J-Man’s developmental therapist is moving away this week. Her last day is tomorrow. She’s worked with him for about 15 months now – almost half his life, and far longer than anyone else. When she started, he would become immediately frustrated and upset when you tried to get him to do most anything. Stacking two blocks together or putting a big plastic coin in an even bigger slot looked like asking him to climb Everest. Even being near an open container of Play-Doh would make him gag. Touching fingerpaint would make his little sensory system go into red alert. He had at best a handful of random, unclear words. If an activity took more than two seconds, he couldn’t sit still for it or complete it. It’s hard to realize that when we started working together, he also couldn’t walk on his own. And it would be some time before he did. He had only very recently started sleeping through the night at that point. We were worried, exhausted, and growing more distraught by the day. It was a very hard time.

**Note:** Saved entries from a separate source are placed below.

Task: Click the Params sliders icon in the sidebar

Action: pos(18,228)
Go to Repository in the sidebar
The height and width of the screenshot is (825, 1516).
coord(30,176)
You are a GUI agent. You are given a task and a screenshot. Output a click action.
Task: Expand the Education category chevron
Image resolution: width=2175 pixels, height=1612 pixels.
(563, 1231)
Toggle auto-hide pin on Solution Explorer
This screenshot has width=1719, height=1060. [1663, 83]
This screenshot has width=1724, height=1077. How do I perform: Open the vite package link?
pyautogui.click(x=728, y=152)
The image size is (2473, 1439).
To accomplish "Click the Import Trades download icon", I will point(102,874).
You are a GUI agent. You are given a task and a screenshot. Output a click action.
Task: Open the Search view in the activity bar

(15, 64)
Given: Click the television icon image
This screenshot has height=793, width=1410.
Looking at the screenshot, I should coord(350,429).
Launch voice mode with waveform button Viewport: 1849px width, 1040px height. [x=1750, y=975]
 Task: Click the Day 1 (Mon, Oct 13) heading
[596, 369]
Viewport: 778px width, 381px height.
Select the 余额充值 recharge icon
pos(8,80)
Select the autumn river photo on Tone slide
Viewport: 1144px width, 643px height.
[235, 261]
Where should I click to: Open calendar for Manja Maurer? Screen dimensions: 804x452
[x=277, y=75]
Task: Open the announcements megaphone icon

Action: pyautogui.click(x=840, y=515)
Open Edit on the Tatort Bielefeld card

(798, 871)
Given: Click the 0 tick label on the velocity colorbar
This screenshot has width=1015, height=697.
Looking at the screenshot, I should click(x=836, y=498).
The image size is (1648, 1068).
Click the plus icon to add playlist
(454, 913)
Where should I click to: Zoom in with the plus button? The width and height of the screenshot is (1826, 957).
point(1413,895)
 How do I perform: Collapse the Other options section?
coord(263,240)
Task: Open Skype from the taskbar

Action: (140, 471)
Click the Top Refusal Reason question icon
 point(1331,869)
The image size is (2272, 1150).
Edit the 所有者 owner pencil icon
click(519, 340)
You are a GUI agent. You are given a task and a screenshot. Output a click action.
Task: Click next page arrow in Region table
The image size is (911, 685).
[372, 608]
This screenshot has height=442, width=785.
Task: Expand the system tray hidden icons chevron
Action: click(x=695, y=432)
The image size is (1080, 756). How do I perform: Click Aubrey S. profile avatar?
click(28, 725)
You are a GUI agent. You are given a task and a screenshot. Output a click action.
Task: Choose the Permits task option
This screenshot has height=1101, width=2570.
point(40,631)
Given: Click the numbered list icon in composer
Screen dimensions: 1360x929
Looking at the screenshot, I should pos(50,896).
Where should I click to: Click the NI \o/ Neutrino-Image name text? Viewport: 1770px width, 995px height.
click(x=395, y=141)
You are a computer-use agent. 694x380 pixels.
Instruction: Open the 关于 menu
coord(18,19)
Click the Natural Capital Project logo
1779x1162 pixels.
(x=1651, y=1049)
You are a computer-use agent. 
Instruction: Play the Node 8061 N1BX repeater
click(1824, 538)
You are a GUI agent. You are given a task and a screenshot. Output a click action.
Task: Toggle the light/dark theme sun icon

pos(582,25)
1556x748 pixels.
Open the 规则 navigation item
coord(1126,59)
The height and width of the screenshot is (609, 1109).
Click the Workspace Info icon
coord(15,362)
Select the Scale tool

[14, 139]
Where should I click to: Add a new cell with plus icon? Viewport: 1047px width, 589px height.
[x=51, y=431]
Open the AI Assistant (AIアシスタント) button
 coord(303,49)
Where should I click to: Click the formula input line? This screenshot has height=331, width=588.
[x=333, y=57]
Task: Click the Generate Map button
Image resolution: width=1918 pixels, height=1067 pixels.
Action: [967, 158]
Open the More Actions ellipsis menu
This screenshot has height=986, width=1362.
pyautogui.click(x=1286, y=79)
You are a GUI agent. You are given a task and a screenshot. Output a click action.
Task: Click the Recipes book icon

I see how he still struggles, and every day I grapple at least some with keeping perspective and staying positive. With her leaving, it’s made me look back and see just how far he has come. She was there when we had no idea what was going on, she’s seen us through his autism diagnosis, and she’s given us the tools and resources to know where to go next. She’s given us a wealth of information on how to set up his new home classroom and a home program to complement everything else he’s doing. Over the span of the last few months, she’s poured out so much of what she knows into us. We’ve learned more than I imagined possible, and we have a plan. I hope I’ve been a good student.
She has given us something words cannot describe, but those of you who have been through this know exactly what it is.
In a couple of months, we’ll also say goodbye to his other preschool teachers and therapists as we move into the county school system. Her departure starts this season of transition and mourning that we won’t get to see these people every week who have meant so much to us. I’ll feel this way a lot over the summer as we keep saying goodbye. They have all been so wonderful to us. It’s impossible to adequately express our gratitude to them. They’ve kept us upbeat when we were struggling. They love every kid who walks in their doors and steadfastly refuse to give up on anybody. If they ever wonder how much their work matters in the grand scheme of things, they need only to ask people like me.
I’ve realized that this isn’t a sprint or race; it’s a marathon relay. It’s the kindness and commitment of these once-strangers who have seen us through this far. It is because of them that we have hope in the people we have not yet met and things that we have not yet seen.
Whether they are developmental, occupational, speech, physical, or another other kind of therapist, the ones who enter our lives and offer their hands, heads, and hearts to people like us are often unsung superheroes.
They are worth their weight in gold, and probably get paid their weight in recyclable plastic.
They are reimbursed for gas at about the same rate as pizza delivery people – except they can’t take tips.
They are energetic Macgyvers, making limitless supplies of therapy aids out of egg cartons and dollar-store junk. They don’t even need duct tape, though give them a laminator and they can rule the world.
They will stand on their heads if need be. They will come up with stuff that boggles the mind.
They see our son achieve his latest miracle, and they cry, too.
They’ve never grown up, and we love them for it.
They can turn animal crackers into an epic story.
They know how to work an inscrutable health care and insurance system to get what your child needs.
They will hold your hand and believe, even on the days you can’t. They know when to talk and when to stay silent.
They believe every child has a bright future. They don’t give up. They love each and every child just because. No one needs to prove anything to them first, and no one needs to earn their love.
They work for sticky hugs and don’t complain about the rest.
They still deserve more money.
As families come and go and as they themselves move from place to place, they often don’t get to see who ‘their children’ become. In many cases, at age 3 many of those kids move on. I hope that at 13, 23, or anywhere in between or beyond that I’ll be able to send them a story or two about the kind of person J-Man grows up to be – better yet that he will be able to write to them – and to say thank you for everything. They are as much responsible for the progress he has made as they are for all the things he will yet discover how to do.
Thanks, Meg. We owe you. May the dollar stores always have what you need for your magic therapy kits, and may all your days be blessed.